Finì le scuole elementari in via Briantea, frequentò le medie alle Canossiane di via Balestra e iniziò il ginnasio al Liceo classico “Alessandro Volta”. Adorava il lago e ne fece la traversata a nuoto. Come ricorda Marco Guggiari nel suo volume “Comaschi” dedicato a personalità lariane del ’900 pubblicato da “Editoriale”, «all’età di 14 anni, Alida fece una follia per tentare la strada delle scene che erano già il suo sogno. Vendette per 75 lire i gioiellini ricevuti in dono in occasione della Cresima e comprò il biglietto del treno per andare a Milano a un’audizione della Cinegrafica. Non andò bene, ma lei non si rassegnò e più tardi si recò a Roma al Centro Sperimentale per ritentare, questa volta con successo, l’avventura nel cinema. Decise di chiamarsi con il cognome d’arte Valli, scegliendone a caso uno tra quelli dell’elenco telefonico».
Fui felicissimo quando Poste Italiane decise di emettere un francobollo in onore di Alida Valli, accogliendo la proposta di CulturaIdentità, associazione culturale della quale faccio parte, il cui obiettivo è promuovere e valorizzare il patrimonio artistico e culturale italiano.

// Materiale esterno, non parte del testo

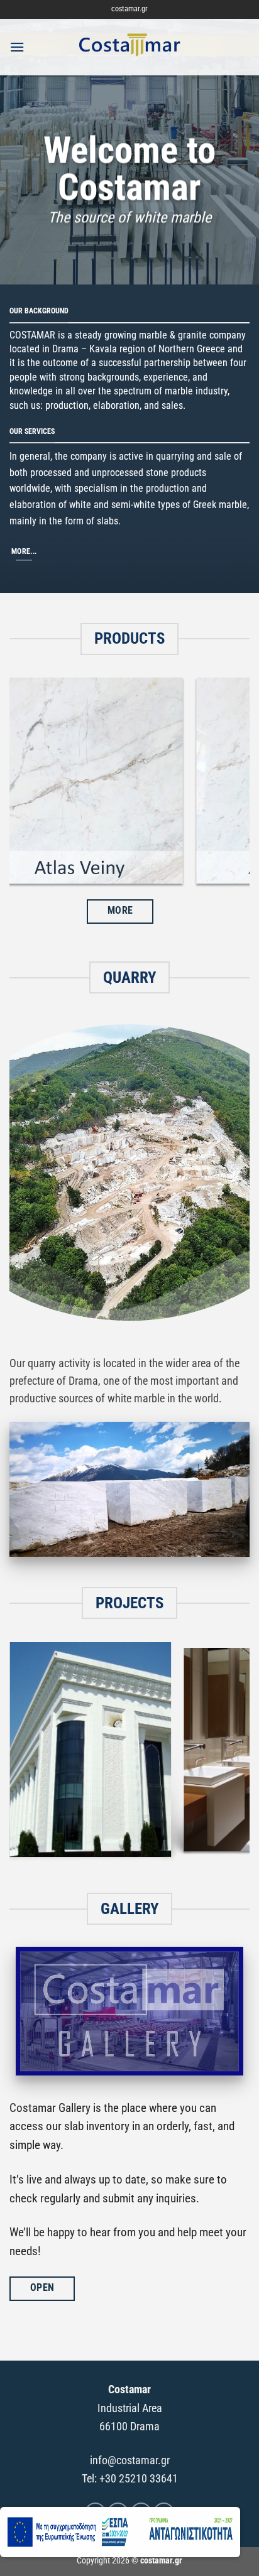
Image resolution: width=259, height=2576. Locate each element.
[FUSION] (129, 784)
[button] (17, 46)
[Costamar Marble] (129, 46)
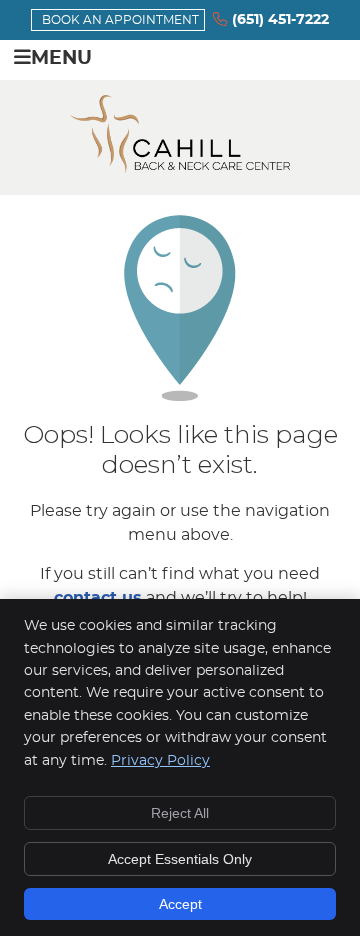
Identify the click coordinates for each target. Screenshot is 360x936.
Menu (61, 58)
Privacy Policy (160, 761)
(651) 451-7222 (280, 20)
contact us (98, 598)
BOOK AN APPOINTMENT (120, 20)
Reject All (180, 813)
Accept (180, 904)
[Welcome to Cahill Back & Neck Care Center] (180, 168)
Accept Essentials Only (180, 859)
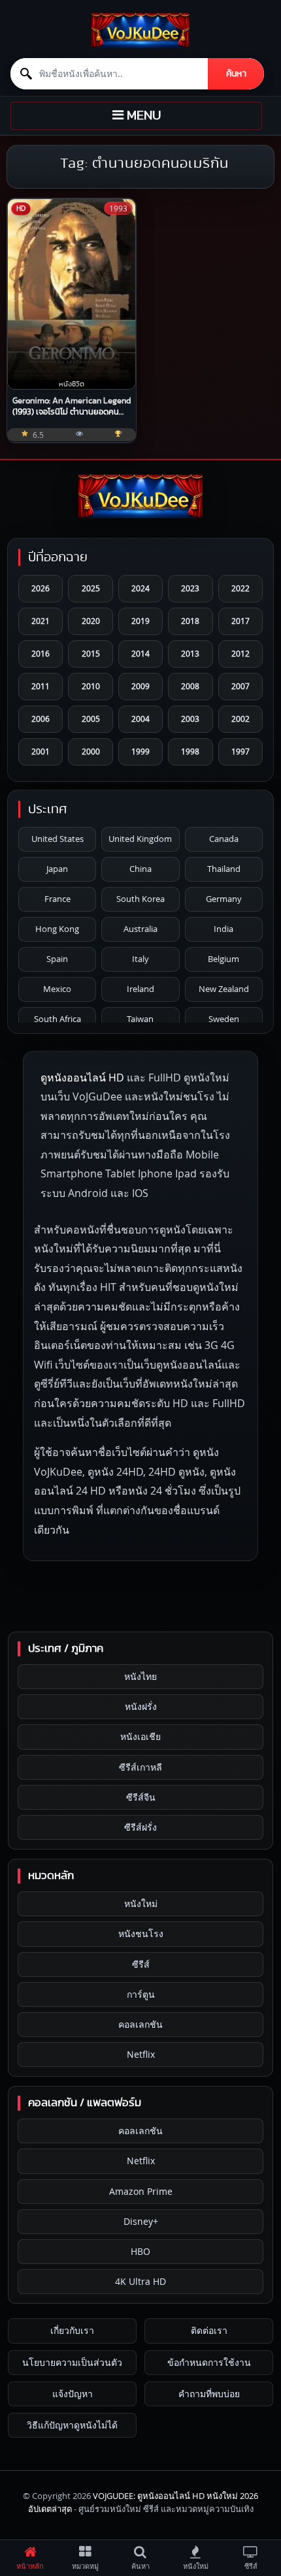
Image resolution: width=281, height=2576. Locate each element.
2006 (40, 718)
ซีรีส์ (141, 1964)
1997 (240, 751)
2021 (40, 620)
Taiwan (140, 1019)
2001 (40, 751)
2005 (91, 718)
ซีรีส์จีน (141, 1797)
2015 (91, 653)
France (57, 899)
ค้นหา (236, 73)
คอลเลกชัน (140, 2024)
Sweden (223, 1019)
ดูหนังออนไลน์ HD (82, 1077)
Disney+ (141, 2221)
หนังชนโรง (140, 1933)
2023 (190, 588)
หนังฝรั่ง (141, 1706)
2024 (140, 588)
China (140, 869)
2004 (140, 718)
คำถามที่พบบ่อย (209, 2393)
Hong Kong (57, 929)
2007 (240, 686)
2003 (190, 718)
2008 (190, 686)
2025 (91, 588)
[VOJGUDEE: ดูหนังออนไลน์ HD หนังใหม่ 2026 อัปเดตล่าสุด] (140, 30)
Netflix (141, 2054)
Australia (140, 929)
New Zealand (224, 989)
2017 (240, 620)
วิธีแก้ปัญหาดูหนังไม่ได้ (72, 2425)
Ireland (140, 989)
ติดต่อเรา (209, 2330)
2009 (140, 686)
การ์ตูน (141, 1994)
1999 (140, 751)
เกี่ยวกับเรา (72, 2330)
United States (57, 839)
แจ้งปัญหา (72, 2393)
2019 (140, 620)
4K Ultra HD (140, 2281)
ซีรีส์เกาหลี (140, 1767)
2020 (91, 620)
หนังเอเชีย (140, 1736)
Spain (57, 959)
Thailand (223, 869)
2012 (240, 653)
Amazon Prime (141, 2191)
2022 (240, 588)
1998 (190, 751)
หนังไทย (140, 1676)
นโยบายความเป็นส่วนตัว (72, 2362)
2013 (190, 653)
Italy (140, 959)
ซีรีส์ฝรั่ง (140, 1827)
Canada (224, 839)
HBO (140, 2251)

Il nostro presidente, Edoardo Sylos Labini, ha poi avuto la fortuna di iniziare la sua carriera di attore nel 1995 in un grande spettacolo, “Questa sera si recita a soggetto”, di Luigi Pirandello, diretto da un grande maestro della scena italiana, Peppino Patroni Griffi. Prima dell’avvento dei talent, per recitare si faceva la gavetta sul palcoscenico con piccolissimi ruoli accanto a mostri sacri dello spettacolo. In quel suo debutto ebbe l’onore di stare al fianco, in due anni di tournée, di un mito del cinema mondiale di tutti i tempi: proprio Alida Valli. E fummo felici che, nel centenario dalla sua nascita, sulle pagine di “CulturaIdentità” suo nipote Pierpaolo De Mejo la ricordò così teneramente in un bellissimo pezzo firmato da Raffaella Salamina.

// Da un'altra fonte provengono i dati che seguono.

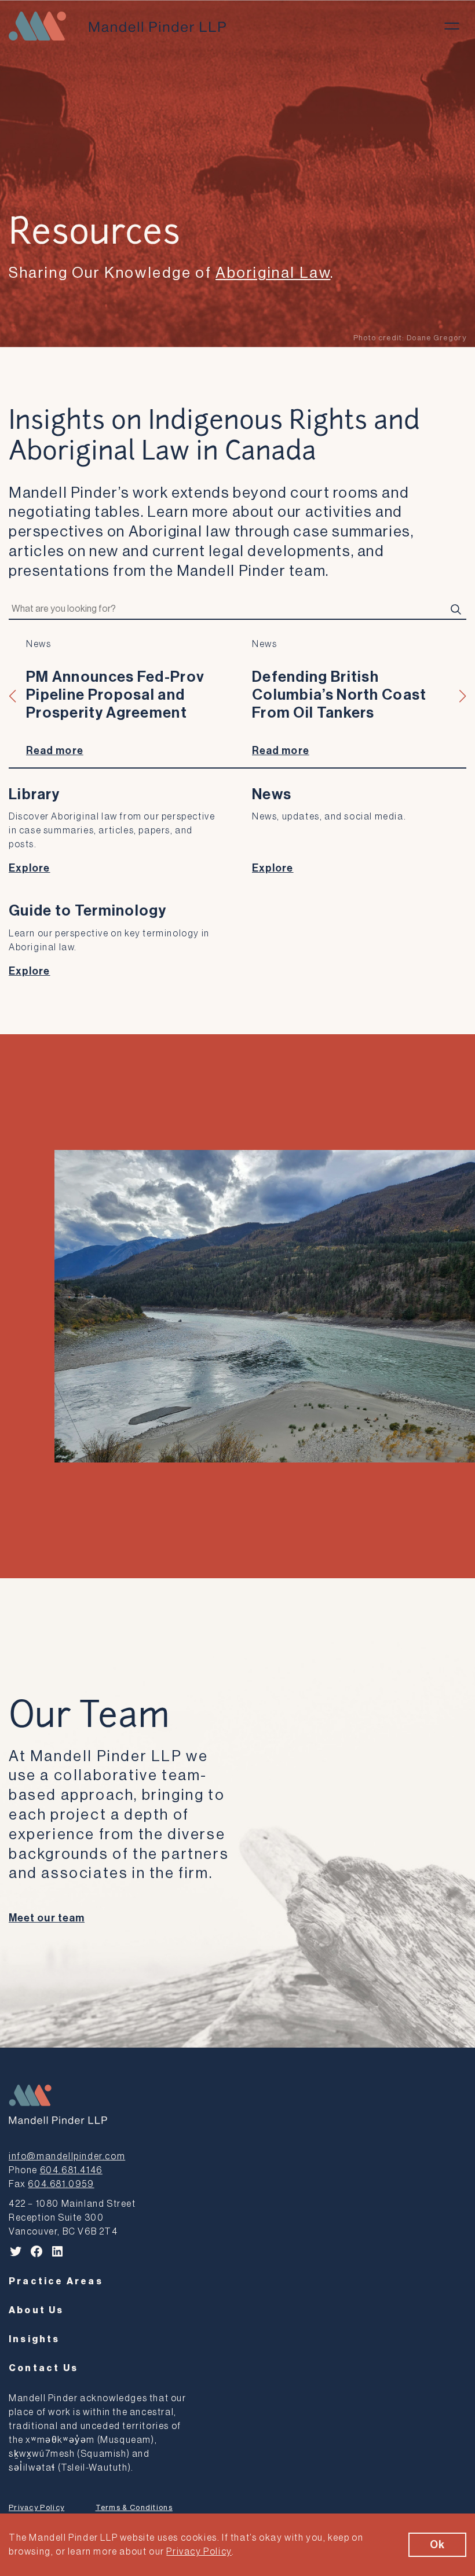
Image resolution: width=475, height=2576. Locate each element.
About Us (36, 2310)
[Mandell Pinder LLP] (117, 26)
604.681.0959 (61, 2184)
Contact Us (43, 2368)
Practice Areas (56, 2281)
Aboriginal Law (272, 273)
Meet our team (47, 1918)
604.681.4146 (71, 2170)
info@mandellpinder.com (67, 2156)
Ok (437, 2545)
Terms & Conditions (134, 2507)
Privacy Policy (36, 2507)
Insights (34, 2339)
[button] (13, 696)
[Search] (455, 609)
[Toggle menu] (451, 26)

Alida è un’icona italiana di bellezza ed eleganza, una donna coraggiosa, controcorrente, che a suo modo ha sempre sfidato il potere, da Hollywood al Caso Montesi, uno dei primi casi di cronaca nera del 1953. (qui l’articolo a firma di Eoardo Sylos Labini su CulturaIdentità). E poi Lei, istriana di Pola, quando vollero conferirle la cittadinanza di artista croata, ancora indignata dal massacro delle foibe ad opera delle milizie comuniste titine, rifiutandola disse: “Sono nata e morirò italiana, scrivetelo sulla mia tomba”.
Da Hitchcock a Visconti, in tanti hanno saputo magnificamente raccontare il magnetismo di quello sguardo che ora merita di essere immortalato e ricordato in una via di Como. In questa Italia dove teatri e cinema furono chiusi per quasi due anni, ricordare un’antidiva come lei, orgogliosa delle sue radici profonde, sarebbe un segnale molto importante, anche per Como, nella direzione del recupero di quell’immaginario simbolico con il quale la cultura italiana dovrebbe tornare ad essere grande nel mondo. Alida è stata simbolo di rigore, disciplina e metodo, facendo delle scelte sempre in nome dell’arte, della sua arte e non in nome o per conto di una segreteria di partito. Quando rifiutò Hollywood, la davano per spacciata ma lei risorse come una fenice, in quella indimenticabile fuga nelle calli di Venezia che davano proprio sul Teatro della Fenice, nel capolavoro di Visconti, “Senso“.
Allora, caro Sindaco, care e cari Consiglieri comunali, dedicatele una via!